### RECORD SET
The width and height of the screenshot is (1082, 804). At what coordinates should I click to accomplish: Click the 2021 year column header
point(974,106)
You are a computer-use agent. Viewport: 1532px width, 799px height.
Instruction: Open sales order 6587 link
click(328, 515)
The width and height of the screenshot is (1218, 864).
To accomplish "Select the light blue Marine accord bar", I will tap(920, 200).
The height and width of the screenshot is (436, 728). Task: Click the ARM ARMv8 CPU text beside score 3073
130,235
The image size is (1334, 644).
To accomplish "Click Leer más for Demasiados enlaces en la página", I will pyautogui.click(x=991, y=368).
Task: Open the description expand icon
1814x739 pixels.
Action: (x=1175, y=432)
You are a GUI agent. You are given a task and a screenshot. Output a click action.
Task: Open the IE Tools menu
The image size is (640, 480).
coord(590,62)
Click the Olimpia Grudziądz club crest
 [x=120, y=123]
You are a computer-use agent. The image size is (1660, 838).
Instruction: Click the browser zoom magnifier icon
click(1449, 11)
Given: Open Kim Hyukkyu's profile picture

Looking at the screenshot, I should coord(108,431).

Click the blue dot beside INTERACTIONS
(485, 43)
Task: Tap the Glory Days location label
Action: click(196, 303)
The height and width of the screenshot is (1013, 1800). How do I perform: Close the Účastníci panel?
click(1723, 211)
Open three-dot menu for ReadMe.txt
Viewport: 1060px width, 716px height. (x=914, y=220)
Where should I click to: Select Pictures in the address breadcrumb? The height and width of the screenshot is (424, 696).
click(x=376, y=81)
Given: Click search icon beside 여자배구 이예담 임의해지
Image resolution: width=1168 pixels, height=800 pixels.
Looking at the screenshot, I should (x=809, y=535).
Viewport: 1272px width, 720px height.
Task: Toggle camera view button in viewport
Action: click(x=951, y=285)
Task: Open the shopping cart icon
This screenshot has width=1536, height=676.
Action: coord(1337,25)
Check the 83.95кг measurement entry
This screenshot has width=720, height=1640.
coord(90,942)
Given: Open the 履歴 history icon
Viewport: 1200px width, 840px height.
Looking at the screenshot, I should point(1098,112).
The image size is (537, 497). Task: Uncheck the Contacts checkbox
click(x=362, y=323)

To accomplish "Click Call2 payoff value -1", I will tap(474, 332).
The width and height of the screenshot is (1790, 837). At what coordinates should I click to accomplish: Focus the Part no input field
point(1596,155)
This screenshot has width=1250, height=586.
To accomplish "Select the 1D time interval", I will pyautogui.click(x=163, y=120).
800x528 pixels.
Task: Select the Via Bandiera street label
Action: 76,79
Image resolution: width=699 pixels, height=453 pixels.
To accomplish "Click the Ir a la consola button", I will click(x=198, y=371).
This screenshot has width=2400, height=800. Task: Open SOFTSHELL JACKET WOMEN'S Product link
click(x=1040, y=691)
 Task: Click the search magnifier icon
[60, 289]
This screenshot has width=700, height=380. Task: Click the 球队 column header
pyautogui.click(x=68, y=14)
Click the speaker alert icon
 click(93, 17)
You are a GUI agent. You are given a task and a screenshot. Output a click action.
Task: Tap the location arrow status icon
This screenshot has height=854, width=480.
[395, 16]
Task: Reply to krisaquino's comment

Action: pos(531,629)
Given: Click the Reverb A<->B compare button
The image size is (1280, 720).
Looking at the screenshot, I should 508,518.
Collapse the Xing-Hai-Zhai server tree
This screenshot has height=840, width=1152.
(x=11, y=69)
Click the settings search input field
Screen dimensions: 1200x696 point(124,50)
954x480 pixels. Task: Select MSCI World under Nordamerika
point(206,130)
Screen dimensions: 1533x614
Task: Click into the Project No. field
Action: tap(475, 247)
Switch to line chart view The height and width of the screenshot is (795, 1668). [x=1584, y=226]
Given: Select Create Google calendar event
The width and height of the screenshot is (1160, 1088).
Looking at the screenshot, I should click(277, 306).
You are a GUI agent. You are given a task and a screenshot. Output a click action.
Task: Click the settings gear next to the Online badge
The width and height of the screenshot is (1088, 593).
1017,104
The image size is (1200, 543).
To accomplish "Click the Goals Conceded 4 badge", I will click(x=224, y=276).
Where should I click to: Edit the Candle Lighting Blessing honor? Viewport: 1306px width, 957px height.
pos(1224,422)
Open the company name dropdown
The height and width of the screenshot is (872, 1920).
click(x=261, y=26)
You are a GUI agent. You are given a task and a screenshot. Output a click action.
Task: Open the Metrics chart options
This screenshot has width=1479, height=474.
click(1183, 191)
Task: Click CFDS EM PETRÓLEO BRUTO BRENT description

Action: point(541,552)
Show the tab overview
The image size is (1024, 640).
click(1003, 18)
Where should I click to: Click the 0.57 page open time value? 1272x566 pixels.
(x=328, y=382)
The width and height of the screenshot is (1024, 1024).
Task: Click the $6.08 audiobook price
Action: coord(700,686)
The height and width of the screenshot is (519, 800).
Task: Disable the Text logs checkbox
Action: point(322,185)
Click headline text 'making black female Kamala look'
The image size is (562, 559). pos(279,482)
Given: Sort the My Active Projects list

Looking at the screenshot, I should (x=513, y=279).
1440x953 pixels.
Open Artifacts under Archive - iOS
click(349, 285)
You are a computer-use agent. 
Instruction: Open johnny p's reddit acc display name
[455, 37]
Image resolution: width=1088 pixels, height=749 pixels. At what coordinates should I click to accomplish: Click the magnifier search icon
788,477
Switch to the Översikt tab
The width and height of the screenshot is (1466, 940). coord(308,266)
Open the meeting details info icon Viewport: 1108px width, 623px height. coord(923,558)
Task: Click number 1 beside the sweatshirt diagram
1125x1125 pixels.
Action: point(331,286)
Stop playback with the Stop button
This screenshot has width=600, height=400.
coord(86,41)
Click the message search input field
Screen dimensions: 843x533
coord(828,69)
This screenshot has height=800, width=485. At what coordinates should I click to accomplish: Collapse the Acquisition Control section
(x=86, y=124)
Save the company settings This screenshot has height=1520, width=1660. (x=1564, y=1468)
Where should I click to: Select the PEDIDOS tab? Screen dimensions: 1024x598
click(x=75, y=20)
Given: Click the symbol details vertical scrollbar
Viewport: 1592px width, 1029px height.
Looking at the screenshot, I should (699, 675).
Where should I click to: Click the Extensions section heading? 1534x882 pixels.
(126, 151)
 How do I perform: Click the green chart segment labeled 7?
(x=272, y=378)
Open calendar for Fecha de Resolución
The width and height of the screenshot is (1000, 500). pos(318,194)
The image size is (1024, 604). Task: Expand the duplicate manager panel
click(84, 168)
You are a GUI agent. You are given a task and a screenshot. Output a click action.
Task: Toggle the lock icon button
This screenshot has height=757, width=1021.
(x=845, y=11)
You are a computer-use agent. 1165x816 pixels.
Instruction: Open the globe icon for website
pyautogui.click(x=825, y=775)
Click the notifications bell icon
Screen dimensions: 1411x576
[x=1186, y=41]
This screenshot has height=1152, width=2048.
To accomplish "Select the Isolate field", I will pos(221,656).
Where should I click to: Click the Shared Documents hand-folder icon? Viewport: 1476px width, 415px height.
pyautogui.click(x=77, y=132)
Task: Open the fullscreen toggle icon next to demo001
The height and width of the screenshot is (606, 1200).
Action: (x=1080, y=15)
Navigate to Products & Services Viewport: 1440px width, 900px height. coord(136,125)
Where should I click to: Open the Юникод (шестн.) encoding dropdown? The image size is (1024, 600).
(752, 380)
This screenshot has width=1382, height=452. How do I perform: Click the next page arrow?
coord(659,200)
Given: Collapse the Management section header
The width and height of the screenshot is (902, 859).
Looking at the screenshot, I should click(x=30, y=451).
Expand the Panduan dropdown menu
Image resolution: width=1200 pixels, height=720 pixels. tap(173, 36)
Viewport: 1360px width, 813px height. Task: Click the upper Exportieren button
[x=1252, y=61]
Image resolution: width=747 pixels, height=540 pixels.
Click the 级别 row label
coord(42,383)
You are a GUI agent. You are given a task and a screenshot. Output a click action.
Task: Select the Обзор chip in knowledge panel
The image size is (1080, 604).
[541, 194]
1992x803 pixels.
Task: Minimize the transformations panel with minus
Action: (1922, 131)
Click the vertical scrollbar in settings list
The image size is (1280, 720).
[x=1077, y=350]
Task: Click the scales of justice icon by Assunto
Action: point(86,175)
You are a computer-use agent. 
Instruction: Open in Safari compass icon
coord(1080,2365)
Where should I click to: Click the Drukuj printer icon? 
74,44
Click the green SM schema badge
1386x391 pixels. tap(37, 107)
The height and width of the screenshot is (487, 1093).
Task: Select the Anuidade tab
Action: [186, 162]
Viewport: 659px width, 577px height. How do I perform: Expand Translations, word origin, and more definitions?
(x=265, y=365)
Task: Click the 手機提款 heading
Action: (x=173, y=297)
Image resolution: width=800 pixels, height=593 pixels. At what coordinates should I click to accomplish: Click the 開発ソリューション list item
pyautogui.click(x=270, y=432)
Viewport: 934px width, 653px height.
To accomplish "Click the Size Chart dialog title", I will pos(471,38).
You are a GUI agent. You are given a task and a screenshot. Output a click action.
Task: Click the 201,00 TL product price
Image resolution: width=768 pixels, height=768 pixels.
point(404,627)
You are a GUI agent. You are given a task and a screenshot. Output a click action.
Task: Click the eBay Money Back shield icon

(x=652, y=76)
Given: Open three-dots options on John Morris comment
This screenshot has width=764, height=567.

### WORK REQUIRED
Above are the entries. Quote exactly the lines from the one bearing "Open three-dot menu for ReadMe.txt" through the one bearing "Given: Click the Reverb A<->B compare button".

### FINISHED TASK
Open three-dot menu for ReadMe.txt
Viewport: 1060px width, 716px height. (x=914, y=220)
Where should I click to: Select Pictures in the address breadcrumb? The height and width of the screenshot is (424, 696).
click(x=376, y=81)
Given: Click search icon beside 여자배구 이예담 임의해지
Image resolution: width=1168 pixels, height=800 pixels.
Looking at the screenshot, I should (x=809, y=535).
Viewport: 1272px width, 720px height.
Task: Toggle camera view button in viewport
Action: click(x=951, y=285)
Task: Open the shopping cart icon
This screenshot has width=1536, height=676.
Action: coord(1337,25)
Check the 83.95кг measurement entry
This screenshot has width=720, height=1640.
coord(90,942)
Given: Open the 履歴 history icon
Viewport: 1200px width, 840px height.
Looking at the screenshot, I should point(1098,112).
The image size is (537, 497). Task: Uncheck the Contacts checkbox
click(x=362, y=323)

To accomplish "Click Call2 payoff value -1", I will tap(474, 332).
The width and height of the screenshot is (1790, 837). At what coordinates should I click to accomplish: Focus the Part no input field
point(1596,155)
This screenshot has width=1250, height=586.
To accomplish "Select the 1D time interval", I will pyautogui.click(x=163, y=120).
800x528 pixels.
Task: Select the Via Bandiera street label
Action: 76,79
Image resolution: width=699 pixels, height=453 pixels.
To accomplish "Click the Ir a la consola button", I will click(x=198, y=371).
This screenshot has width=2400, height=800. Task: Open SOFTSHELL JACKET WOMEN'S Product link
click(x=1040, y=691)
 Task: Click the search magnifier icon
[60, 289]
This screenshot has width=700, height=380. Task: Click the 球队 column header
pyautogui.click(x=68, y=14)
Click the speaker alert icon
 click(93, 17)
You are a GUI agent. You are given a task and a screenshot. Output a click action.
Task: Tap the location arrow status icon
This screenshot has height=854, width=480.
[395, 16]
Task: Reply to krisaquino's comment

Action: pos(531,629)
Given: Click the Reverb A<->B compare button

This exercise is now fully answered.